There was nothing else interesting for the EUR/USD currency pair on Friday. So far, the entire downward movement can be called no more than a correction, since the previous growth was much stronger. Both in the United States and the EU, there are a huge number of problems now. In Europe, there are mainly problems of a financial nature. In the United States, this is easier, since the US Congress has already adopted several programs to stimulate businesses and the population for more than three trillion dollars and it seems that it is ready to accept new programs, despite the growth of the national debt to 26 trillion dollars. But in the United States in the face of a political crisis that is unlikely to end soon, or rather even months.
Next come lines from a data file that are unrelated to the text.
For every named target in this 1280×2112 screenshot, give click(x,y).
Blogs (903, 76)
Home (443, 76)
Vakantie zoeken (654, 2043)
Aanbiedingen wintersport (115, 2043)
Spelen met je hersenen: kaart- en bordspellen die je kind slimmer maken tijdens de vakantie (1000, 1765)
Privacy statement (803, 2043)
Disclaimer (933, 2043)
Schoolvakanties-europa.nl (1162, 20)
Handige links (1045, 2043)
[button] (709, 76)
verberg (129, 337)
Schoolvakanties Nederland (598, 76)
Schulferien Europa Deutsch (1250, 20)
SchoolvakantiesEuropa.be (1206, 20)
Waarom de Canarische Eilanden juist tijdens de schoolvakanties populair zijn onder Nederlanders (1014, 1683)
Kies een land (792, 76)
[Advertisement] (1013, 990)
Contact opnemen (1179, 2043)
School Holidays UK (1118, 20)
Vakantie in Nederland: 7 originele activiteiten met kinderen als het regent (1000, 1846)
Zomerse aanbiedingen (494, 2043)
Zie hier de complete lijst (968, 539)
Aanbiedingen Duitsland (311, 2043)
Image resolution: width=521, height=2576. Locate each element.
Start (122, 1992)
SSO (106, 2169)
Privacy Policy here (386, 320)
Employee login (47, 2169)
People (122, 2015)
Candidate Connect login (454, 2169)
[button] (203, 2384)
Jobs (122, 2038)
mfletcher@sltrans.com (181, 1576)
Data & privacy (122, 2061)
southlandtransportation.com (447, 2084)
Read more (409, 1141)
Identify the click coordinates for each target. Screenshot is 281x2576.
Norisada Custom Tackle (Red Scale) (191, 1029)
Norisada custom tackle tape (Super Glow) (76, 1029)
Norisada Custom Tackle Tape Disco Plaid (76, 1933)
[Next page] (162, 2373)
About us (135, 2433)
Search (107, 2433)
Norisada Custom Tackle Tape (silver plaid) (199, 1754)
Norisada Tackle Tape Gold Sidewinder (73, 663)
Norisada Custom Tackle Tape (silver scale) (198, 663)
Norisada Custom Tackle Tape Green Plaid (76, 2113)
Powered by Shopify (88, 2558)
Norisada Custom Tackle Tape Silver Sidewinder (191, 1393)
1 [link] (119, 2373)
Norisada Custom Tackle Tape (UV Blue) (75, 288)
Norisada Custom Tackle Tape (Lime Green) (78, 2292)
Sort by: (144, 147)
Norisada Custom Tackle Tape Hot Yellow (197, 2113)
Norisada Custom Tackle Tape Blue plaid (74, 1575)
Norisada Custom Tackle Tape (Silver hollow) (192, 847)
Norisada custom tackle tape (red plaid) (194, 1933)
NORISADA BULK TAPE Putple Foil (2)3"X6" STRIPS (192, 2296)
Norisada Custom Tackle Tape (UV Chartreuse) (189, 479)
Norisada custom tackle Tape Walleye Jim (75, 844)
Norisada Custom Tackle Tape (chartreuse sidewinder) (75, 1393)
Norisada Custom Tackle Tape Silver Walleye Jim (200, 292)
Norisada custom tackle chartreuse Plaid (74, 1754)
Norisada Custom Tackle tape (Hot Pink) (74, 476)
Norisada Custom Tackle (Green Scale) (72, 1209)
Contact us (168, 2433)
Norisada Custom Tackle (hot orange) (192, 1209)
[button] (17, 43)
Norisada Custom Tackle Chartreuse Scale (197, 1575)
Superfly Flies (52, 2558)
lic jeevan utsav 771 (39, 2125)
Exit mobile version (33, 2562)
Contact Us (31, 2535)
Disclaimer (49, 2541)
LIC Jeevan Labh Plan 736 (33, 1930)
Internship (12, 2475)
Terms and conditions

America is now entering the phase of election campaigns, so all the heat around Joe Biden and Donald Trump is still ahead. The US President, by the way, is going to ride around the country with election rallies, clearly not worried about the safety and health of people during the epidemic.

Trading recommendations:

In the 4-hour timeframe, the euro/dollar pair fell on Friday to the support level of 1.1171, and in general, continues to move down. Thus, short positions with the following goals of 1.1088 and 1.0962 are currently relevant. It is recommended to return to buying the euro currency not before fixing the price above the Ichimoku cloud and the Kijun-sen line. For the “linear regression channels” system – not before overcoming the moving average line.